Dalam hati saya bertanya-tanya. Apakah pemandangan seperti
ini dapat saya temui di tempat asal saya? Jangan harap. Lihat lho, pemuda-pemuda
belasan hingga dua puluhan tahun itu. Mereka tidak sungkan bekerja di antara
bau ikan laut yang amis menusuk hidung. Tangan mereka belepotan melayani
pelanggan. Begitupun di sepanjang pinggir jalan di pasar Geliting. Anda akan
temui remaja pria dan wanita yang menjajakan ikan segar kepada pengendara yang
melintas. Tidak gengsi mereka? Jelas tidak! Mereka telah menyokong pendapatan
keluarga dengan karya nyata.
Lain lagi di kota Atambua, tempat saya bekerja kini. Pasar
baru adalah tempat yang biasa saya datangi. Favorit saya adalah belanja sayur
murah di sore hari. Saat itu, para pedagang lagi buru buru menjual sayuran yang
mudah rusak itu. Jika sedang ada obral murah, dan itu tidak setiap hari, maka
lebih dari sepuluh remaja akan hilir mudik. Mereka berteriak menawarkan sayur
sayuran segar hingga ke jalan di tengah-tengah pasar. Dari kangkung hingga
tomat dapat anda beli dengan harga setengah bahkan sepertiganya. Mereka adalah remaja-remaja
yang mungkin baru tiba di pasar itu setelah makan siang usai sekolah. Lihatlah,
mereka berdagang di sela sela lalulalang orang ditingkahi debu dan asap
kendaraan. Tidak gengsi mereka? Jelas tidak! Berdagang seperti itu justru jadi
kebanggaan karena kita bisa membantu pendapatan keluarga.

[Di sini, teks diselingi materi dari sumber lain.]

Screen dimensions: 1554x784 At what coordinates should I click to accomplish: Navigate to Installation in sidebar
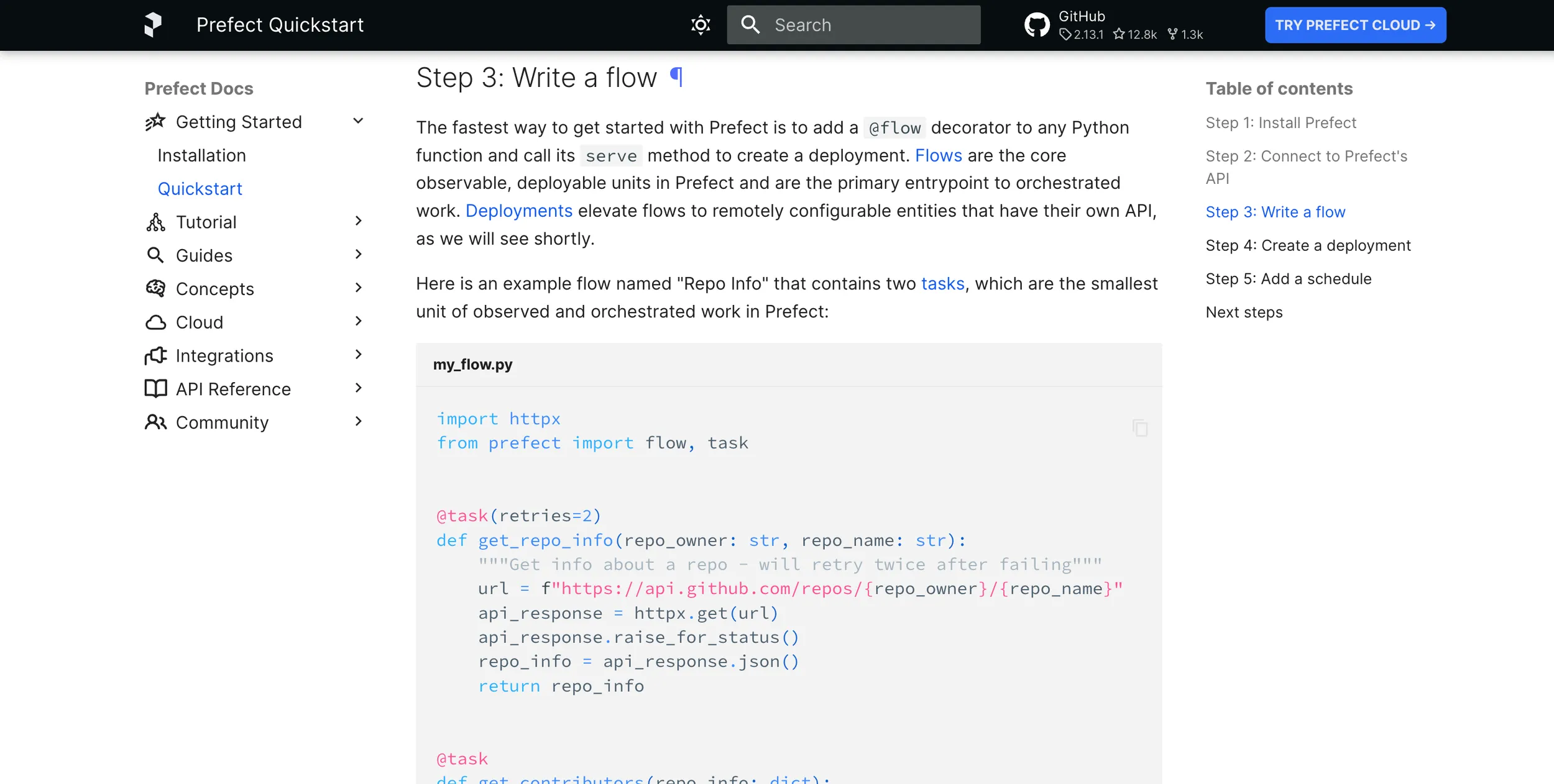[x=202, y=155]
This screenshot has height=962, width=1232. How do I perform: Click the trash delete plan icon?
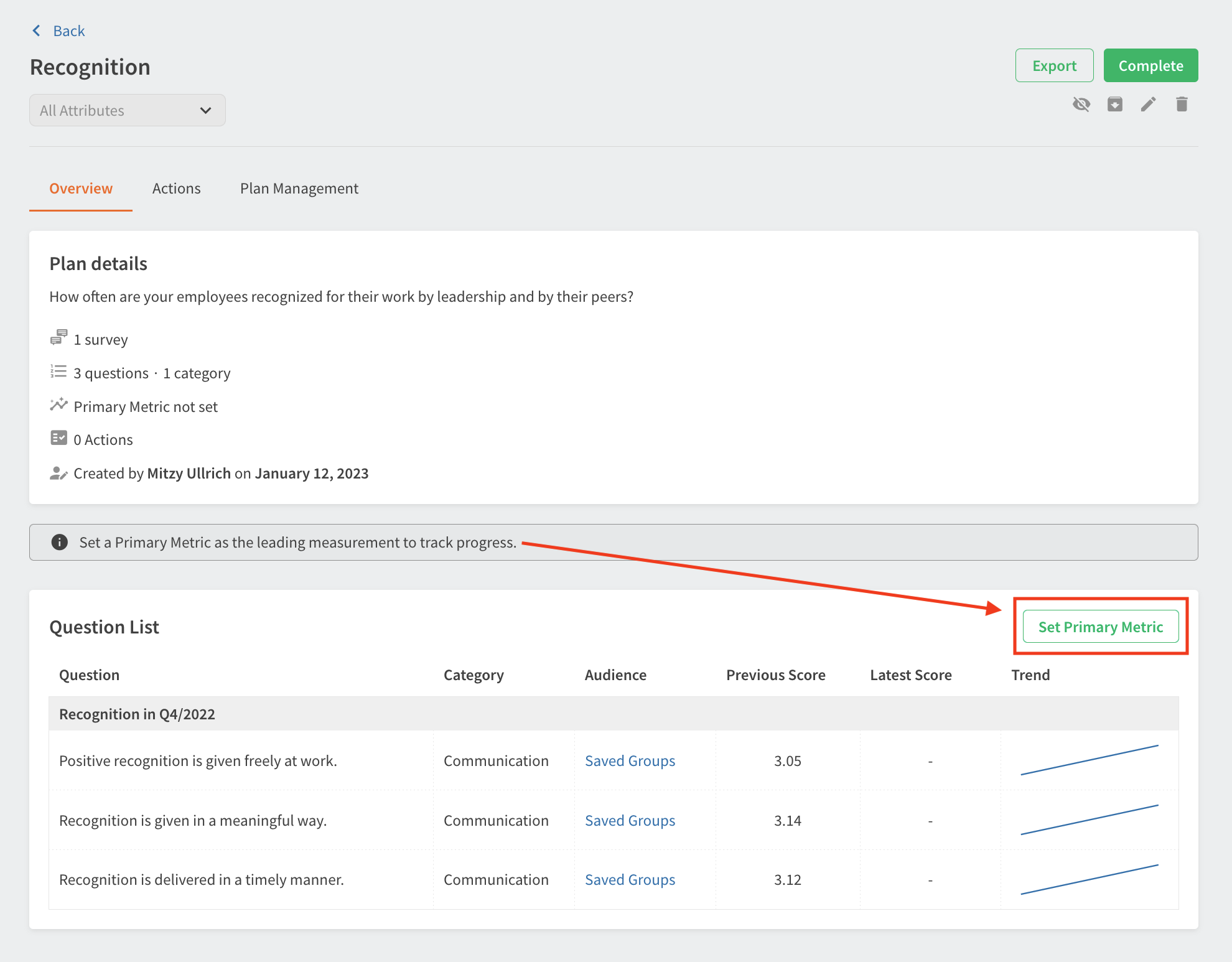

Di usia sekolah, penulis saat liburan sering manfaatkan
waktu untuk kegiatan ekonomi. Berdagang apa saja. Di sekolah dasar, saya rutin berjualan
pisang kepok di pasar Watohone Adonara Tengah. Padahal pekerjaan ini umumnya dilakukan
oleh ibu-ibu. Pisang kepok saya ambil dari kebun sendiri. Dengan perjuangan panjang
saya harus mengangkut barang itu dengan berjalan kaki. Hasilnya, saya dapat
uang untuk membeli buku tulis. Membanggakan bukan? Di SMA, saya berjualan
keneka alias dinding bambu cacah. Jika bambu cacah itu dikirim ke Waiwerang,
maka saya manfaatkan perahu yang ke Larantuka. Di Larantuka, muatan saya
pindahkan ke Perahu Waiwerang. Dalam jumlah besar, memanfaatkan angkutan laut
ini lebih murah daripada harus mencarter oto truk untuk membawa muatan itu ke
Waiwerang. Saya mendapat penghasilan yang lumayan dari kegiatan itu. Tanpa
gengsi-gengsian. Dan saya bisa bangga telah membantu meringankan beban orang
tua.
Salam, selamat berkarya untuk para pemuda pemudi.